Work instruction
An exact reproduction is required of the lines from the beginning of the entries through the line with "The width and", pictures excluded and nothing added.

═══ Data shown ═══

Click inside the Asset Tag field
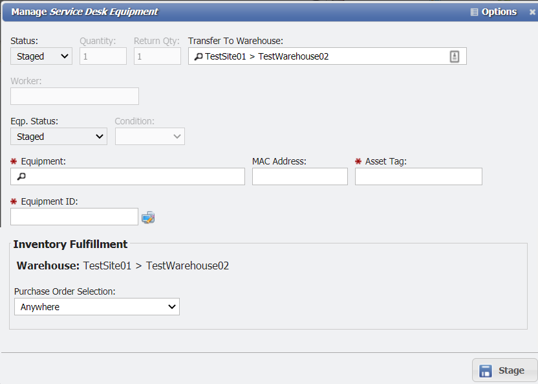418,176
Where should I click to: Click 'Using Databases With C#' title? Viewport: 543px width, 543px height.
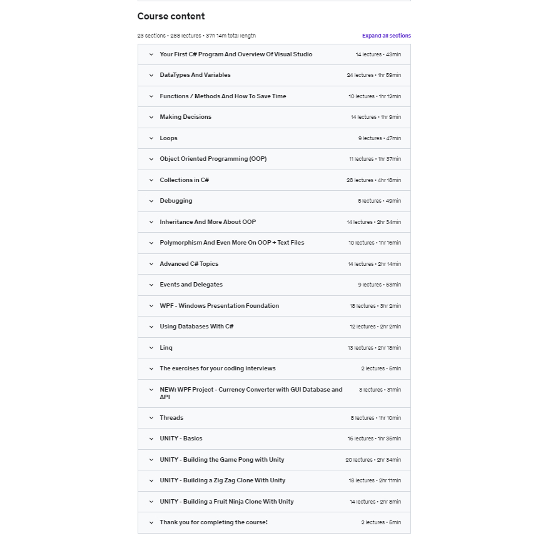pyautogui.click(x=196, y=327)
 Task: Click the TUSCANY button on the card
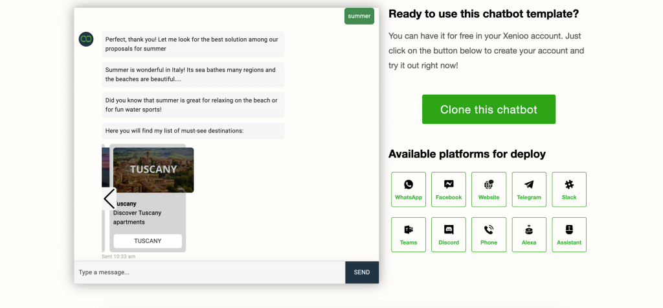(x=148, y=241)
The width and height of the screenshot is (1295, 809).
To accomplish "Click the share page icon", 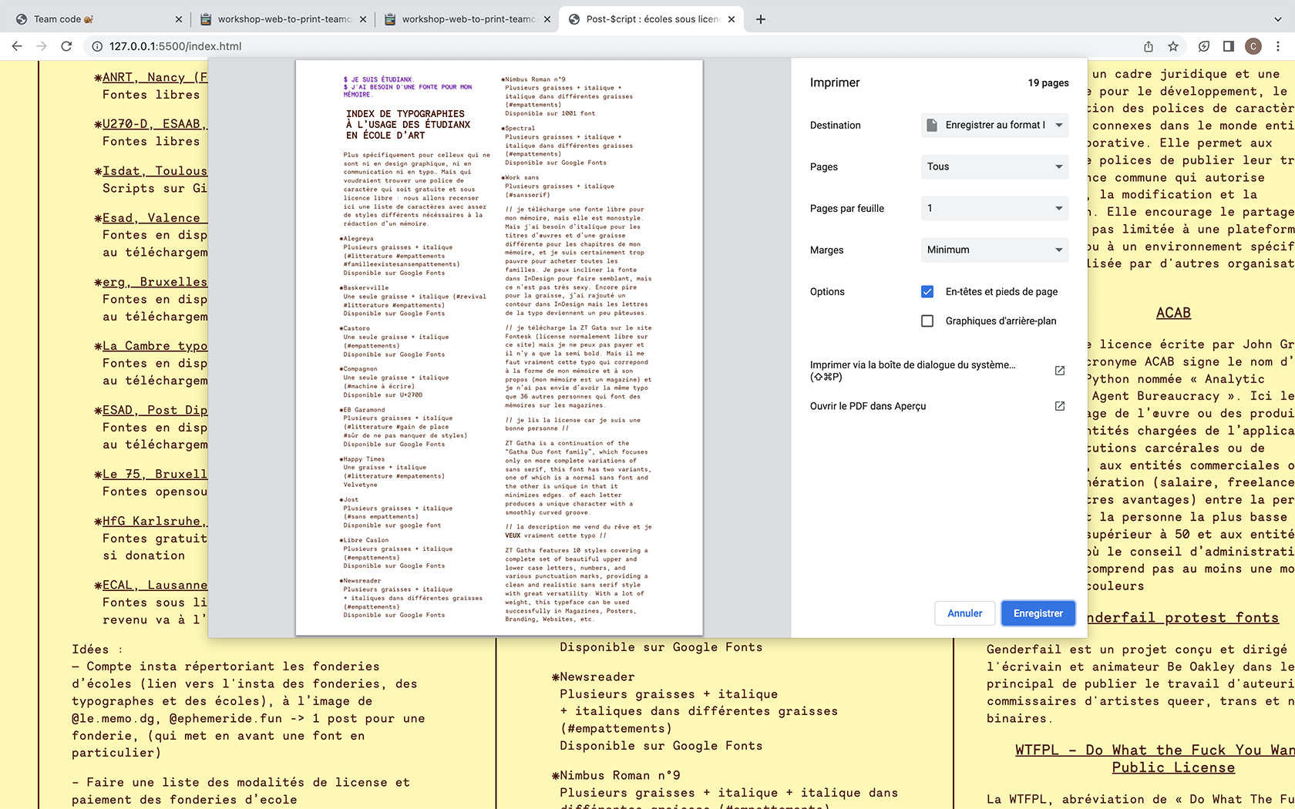I will click(x=1149, y=46).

═══

Result of this exercise
Click inside the Asset Tag field
418,176
Where should I click to: Click 'Using Databases With C#' title? Viewport: 543px width, 543px height.
pyautogui.click(x=196, y=327)
 Task: Click the TUSCANY button on the card
(x=148, y=241)
The width and height of the screenshot is (1295, 809).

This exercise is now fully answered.